Work request: Extract each line from the entries below that has the string "column" in it.
─── Records ───
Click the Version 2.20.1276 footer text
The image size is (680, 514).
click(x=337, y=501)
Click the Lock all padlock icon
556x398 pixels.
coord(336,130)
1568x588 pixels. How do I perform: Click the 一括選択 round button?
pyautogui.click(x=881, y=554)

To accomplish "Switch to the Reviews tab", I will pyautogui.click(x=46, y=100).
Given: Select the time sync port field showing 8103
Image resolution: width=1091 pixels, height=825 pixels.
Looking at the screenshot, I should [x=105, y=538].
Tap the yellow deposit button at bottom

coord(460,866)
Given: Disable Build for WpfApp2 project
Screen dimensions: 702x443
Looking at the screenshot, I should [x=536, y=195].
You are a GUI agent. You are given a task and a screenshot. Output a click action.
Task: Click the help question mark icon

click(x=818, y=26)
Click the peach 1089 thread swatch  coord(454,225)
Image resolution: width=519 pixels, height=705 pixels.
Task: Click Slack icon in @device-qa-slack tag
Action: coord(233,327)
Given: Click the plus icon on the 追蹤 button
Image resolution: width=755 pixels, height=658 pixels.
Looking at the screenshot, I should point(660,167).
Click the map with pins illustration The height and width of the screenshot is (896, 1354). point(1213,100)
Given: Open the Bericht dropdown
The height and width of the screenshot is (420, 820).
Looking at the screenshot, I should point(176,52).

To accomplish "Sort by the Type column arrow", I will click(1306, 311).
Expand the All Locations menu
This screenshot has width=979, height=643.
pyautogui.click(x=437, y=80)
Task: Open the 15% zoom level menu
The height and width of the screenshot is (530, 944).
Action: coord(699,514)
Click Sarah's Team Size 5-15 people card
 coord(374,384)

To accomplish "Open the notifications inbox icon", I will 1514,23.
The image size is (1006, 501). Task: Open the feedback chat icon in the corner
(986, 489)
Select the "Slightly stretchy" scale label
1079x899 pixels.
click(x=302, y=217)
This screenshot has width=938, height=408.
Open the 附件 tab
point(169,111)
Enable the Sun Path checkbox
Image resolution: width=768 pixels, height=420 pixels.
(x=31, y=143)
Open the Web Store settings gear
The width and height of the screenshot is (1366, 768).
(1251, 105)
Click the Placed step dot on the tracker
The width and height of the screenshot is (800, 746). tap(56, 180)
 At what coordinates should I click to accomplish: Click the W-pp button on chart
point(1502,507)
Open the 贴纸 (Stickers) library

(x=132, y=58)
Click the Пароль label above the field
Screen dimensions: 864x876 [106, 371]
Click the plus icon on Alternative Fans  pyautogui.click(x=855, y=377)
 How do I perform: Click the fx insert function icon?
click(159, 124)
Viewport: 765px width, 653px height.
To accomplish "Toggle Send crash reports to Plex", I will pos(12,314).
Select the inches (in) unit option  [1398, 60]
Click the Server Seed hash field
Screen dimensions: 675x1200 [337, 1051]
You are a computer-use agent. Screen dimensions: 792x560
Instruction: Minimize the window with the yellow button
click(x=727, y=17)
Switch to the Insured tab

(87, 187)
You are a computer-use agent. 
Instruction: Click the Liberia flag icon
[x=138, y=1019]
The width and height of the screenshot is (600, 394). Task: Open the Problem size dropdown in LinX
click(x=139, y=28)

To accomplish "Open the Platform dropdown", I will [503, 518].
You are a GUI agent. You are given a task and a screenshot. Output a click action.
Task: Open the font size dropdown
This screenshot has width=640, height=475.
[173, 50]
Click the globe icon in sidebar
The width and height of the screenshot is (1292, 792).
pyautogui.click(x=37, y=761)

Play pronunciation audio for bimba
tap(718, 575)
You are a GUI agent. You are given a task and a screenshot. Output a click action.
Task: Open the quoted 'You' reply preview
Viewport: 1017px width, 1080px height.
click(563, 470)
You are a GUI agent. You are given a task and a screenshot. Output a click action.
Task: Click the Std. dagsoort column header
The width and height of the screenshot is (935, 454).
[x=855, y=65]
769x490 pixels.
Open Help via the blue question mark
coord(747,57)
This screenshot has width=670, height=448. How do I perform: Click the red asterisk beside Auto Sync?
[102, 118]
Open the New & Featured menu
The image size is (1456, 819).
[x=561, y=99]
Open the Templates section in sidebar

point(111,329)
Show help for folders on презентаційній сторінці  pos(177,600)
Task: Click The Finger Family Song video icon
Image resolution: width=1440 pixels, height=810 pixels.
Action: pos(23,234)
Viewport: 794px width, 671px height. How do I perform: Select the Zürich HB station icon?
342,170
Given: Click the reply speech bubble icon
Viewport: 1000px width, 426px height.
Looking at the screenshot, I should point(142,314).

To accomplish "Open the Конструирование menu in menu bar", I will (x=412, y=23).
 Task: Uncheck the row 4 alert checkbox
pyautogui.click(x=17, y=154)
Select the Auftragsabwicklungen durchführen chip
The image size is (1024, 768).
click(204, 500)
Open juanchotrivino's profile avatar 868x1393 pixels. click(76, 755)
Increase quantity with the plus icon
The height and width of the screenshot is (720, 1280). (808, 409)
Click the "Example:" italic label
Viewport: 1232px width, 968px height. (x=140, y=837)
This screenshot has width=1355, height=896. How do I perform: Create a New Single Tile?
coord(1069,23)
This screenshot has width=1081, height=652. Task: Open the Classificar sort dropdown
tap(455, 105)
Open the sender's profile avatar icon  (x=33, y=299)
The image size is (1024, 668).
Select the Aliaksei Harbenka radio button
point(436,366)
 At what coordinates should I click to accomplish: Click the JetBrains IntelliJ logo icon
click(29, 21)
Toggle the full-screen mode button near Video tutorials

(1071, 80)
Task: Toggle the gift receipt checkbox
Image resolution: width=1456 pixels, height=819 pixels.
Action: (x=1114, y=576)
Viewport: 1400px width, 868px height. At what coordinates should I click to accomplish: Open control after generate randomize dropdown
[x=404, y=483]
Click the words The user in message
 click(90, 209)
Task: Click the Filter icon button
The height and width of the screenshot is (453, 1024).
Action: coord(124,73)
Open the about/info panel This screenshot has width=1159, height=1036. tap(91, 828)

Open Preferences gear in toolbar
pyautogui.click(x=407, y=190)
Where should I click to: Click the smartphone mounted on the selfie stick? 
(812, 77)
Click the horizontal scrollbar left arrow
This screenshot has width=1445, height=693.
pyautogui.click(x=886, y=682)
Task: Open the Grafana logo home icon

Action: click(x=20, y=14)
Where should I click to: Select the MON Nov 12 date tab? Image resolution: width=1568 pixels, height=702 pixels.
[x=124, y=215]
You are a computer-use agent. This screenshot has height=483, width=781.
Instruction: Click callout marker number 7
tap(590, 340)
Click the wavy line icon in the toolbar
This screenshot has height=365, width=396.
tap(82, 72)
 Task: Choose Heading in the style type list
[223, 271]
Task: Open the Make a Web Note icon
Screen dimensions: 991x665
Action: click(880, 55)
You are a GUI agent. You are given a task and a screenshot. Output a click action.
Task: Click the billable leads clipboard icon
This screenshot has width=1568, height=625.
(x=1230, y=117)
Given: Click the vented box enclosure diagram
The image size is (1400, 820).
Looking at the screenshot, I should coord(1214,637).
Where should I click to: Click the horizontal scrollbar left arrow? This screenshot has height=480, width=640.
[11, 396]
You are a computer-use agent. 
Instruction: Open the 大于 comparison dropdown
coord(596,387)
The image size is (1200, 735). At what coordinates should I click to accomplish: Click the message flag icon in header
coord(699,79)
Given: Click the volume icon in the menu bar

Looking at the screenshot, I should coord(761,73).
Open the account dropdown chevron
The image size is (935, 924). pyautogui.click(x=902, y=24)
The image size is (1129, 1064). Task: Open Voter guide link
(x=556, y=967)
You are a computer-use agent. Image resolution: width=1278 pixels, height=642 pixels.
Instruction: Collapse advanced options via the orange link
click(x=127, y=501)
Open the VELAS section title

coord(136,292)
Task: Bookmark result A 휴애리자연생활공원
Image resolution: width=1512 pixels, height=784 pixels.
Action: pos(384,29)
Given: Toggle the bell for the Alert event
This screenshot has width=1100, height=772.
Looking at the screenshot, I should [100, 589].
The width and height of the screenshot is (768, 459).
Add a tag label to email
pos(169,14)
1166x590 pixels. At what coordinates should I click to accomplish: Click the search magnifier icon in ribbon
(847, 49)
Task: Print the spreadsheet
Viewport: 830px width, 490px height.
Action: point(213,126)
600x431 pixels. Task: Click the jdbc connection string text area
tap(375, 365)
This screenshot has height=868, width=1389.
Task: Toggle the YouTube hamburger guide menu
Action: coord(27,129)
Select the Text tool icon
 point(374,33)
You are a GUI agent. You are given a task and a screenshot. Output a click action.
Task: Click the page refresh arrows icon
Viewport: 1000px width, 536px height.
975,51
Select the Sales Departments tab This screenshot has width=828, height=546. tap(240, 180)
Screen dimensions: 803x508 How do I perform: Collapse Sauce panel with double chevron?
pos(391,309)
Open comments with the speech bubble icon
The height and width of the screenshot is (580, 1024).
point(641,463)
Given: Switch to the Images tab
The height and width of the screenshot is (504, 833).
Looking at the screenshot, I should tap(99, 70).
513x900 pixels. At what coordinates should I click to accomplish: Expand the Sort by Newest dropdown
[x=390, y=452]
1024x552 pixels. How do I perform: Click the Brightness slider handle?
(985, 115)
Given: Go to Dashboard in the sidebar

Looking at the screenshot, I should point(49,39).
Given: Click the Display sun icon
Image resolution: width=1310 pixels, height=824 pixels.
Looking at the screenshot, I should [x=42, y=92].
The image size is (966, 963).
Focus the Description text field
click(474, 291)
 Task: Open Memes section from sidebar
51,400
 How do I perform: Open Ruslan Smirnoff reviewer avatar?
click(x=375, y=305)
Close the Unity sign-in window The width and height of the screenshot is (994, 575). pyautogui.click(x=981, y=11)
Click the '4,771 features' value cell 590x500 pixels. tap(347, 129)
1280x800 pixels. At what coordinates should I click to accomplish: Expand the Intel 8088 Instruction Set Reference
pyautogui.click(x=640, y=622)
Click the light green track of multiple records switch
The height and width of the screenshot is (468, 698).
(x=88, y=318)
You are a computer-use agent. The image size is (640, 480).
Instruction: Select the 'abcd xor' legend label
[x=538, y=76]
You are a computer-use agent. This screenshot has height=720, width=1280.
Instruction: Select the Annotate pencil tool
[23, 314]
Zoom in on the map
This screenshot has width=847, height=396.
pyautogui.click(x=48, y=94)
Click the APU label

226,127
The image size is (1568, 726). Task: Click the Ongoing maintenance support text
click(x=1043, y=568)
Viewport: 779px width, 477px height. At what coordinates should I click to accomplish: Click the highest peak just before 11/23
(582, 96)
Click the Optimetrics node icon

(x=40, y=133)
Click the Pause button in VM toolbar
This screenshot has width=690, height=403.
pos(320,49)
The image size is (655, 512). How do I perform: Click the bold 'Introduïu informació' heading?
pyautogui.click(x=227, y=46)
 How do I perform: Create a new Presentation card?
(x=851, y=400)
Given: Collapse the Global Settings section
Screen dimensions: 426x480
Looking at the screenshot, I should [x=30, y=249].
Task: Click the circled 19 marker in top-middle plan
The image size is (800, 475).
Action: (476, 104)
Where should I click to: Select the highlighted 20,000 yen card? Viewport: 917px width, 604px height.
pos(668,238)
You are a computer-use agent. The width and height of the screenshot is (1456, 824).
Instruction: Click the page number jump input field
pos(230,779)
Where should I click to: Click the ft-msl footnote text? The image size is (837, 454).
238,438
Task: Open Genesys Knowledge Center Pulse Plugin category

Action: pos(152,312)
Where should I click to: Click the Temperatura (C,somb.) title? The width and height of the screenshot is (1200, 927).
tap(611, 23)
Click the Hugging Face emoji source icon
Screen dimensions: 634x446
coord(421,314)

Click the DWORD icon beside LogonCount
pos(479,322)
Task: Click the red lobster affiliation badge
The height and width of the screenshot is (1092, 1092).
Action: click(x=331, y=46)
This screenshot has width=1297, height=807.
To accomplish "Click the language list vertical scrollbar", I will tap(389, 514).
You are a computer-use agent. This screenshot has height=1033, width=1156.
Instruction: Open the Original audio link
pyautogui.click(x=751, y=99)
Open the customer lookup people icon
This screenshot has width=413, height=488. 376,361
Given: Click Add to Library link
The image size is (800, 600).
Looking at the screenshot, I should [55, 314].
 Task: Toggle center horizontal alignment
───
Exercise response:
To accomplish "Sort by the Type column arrow", I will click(1306, 311).
Task: Click the Std. dagsoort column header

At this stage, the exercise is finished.